A pharmacist from Jharkhand devised a unique method to build oxygen flow meters that helped supply oxygen to patients at a hospital, thereby saving over 60 critical patients from a possible oxygen shortage. Shyam Kumar, who works with the Gumla Sadar Hospital realised that his hospital, despite having adequate oxygen supply, was having issues with providing them to the patients because of lack of flow meters. Kumar thought of a way to build a flow meter by putting together a unit by fixing working bits from rejected and unused flow meters.
Kumar said he was not able to get the measuring bottles used in the flow meter because they were unavailable. “So then I tried fixing a feeding bottle while waiting for the measuring bottles used in the oxygen flow meters.
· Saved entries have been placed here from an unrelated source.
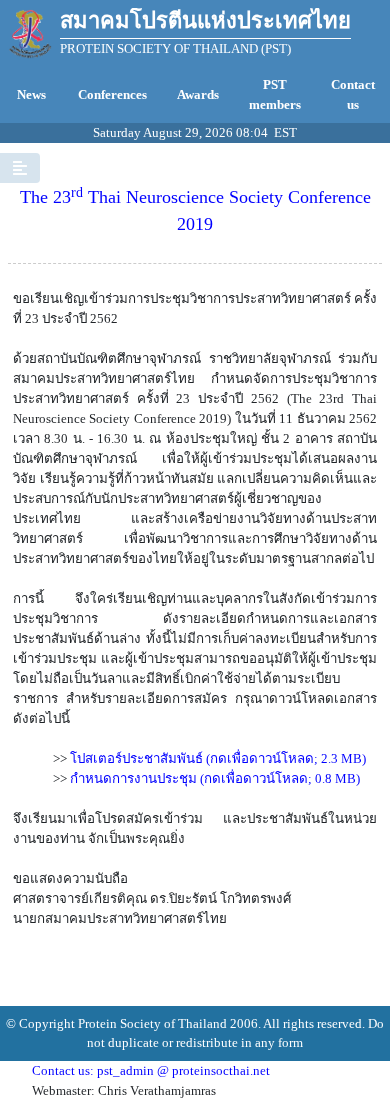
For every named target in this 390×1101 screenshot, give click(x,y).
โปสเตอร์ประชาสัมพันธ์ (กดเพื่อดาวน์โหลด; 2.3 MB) (218, 758)
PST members (275, 94)
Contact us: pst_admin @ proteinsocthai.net (151, 1070)
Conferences (112, 94)
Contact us (353, 94)
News (31, 94)
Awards (198, 94)
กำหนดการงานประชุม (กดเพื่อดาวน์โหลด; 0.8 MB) (215, 778)
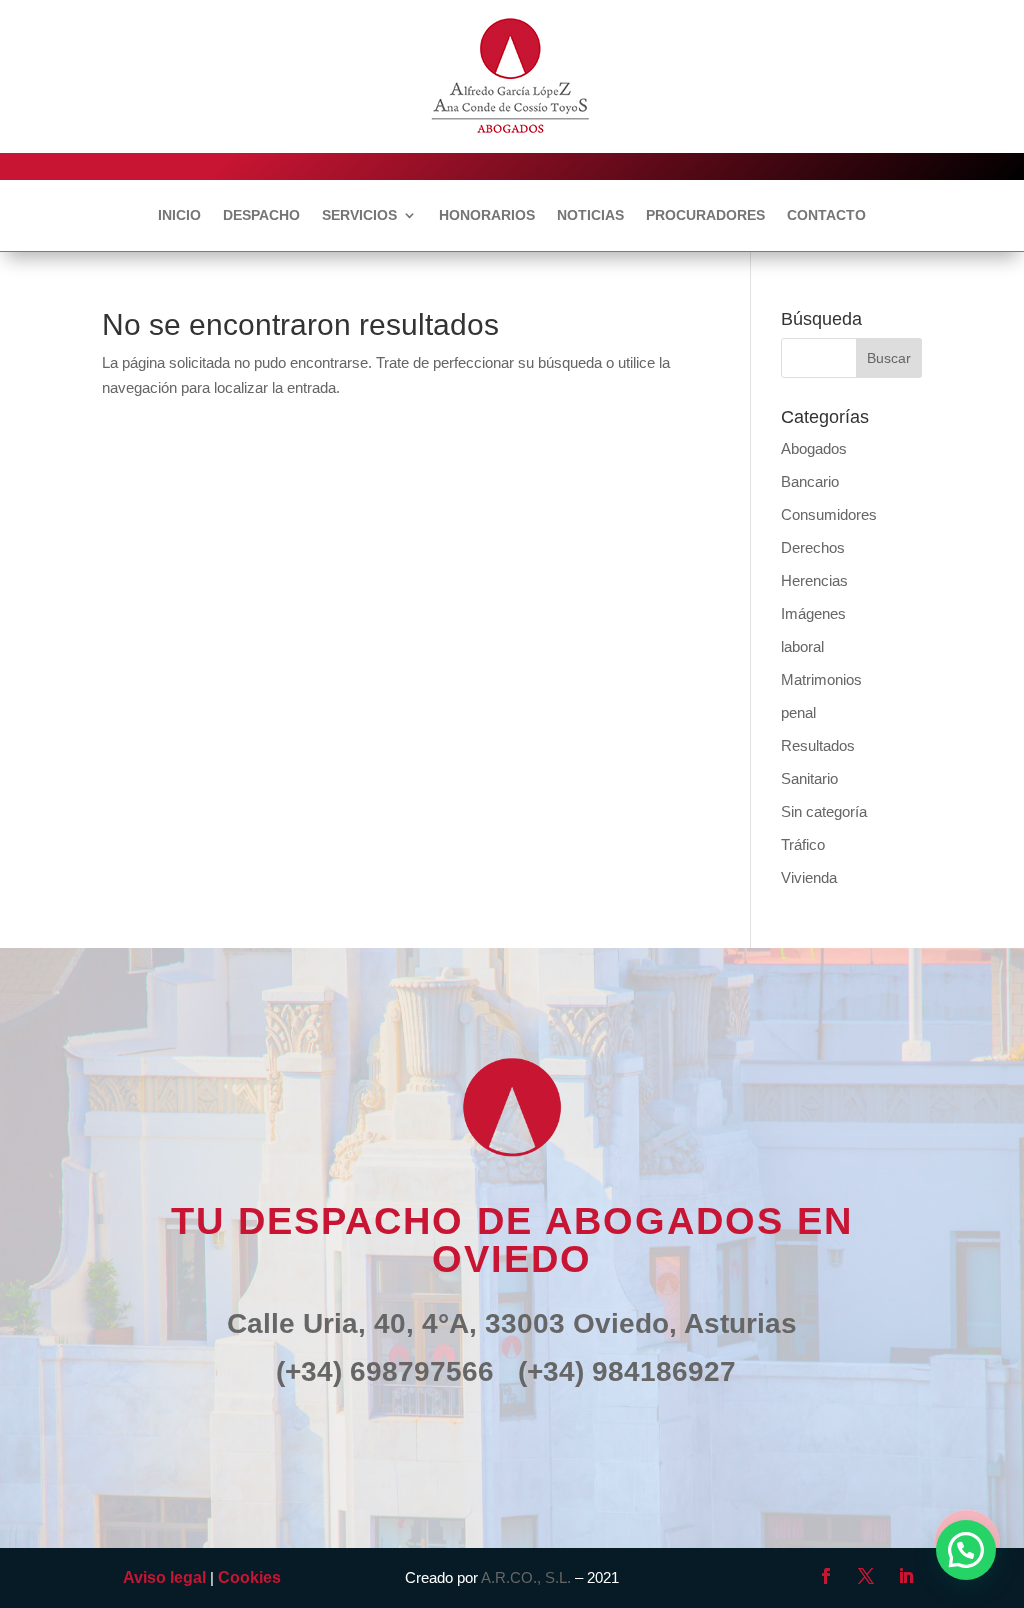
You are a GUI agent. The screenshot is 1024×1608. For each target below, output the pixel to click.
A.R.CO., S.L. (526, 1577)
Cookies (249, 1577)
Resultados (818, 745)
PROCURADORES (705, 215)
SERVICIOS (359, 215)
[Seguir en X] (866, 1576)
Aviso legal (164, 1577)
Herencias (814, 580)
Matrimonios (821, 679)
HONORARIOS (487, 215)
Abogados (814, 448)
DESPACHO (261, 215)
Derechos (813, 547)
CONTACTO (826, 215)
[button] (966, 1550)
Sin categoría (824, 811)
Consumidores (829, 514)
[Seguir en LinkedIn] (906, 1576)
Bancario (810, 481)
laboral (802, 646)
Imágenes (813, 613)
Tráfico (803, 844)
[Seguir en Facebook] (826, 1576)
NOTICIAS (590, 215)
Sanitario (809, 778)
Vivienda (809, 877)
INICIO (179, 215)
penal (798, 712)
I brought one from the Maternity Treatment Centre (MTR) and that actually worked," he was quoted as saying by The New Indian Express.
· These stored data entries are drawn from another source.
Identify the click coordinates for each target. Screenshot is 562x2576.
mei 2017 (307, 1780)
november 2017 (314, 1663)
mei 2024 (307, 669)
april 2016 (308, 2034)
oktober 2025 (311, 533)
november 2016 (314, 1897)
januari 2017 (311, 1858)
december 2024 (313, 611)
Kumar also said the shortage was so acute that his idea was also immediately approved and after the set up was sent for trial, it came back working efficiently. Kumar said he then put together 20 such units from other meters which were left unused or rejected and fitted them with the ones he had designed and they all worked perfectly without an hindrance.
Doctors and nursing staff have all praised Kumar for his exemplary work with designing the new oxygen flow meters that helped to save over 60 lives.
In recent developments, the demand for Oxygen has dipped sharply in Delhi and the heartland states like Uttar Pradesh, Bihar, Rajasthan and Madhya Pradesh, indicating an improvement in the Covid-19 situation. Moreover, some of these states now have a buffer stock of Oxygen. Meanwhile, the Centre’s oxygen supply to Tamil Nadu has been tripled in the last 18 days as the southern state is reporting a sharp spike in the number of Covid-19 cases.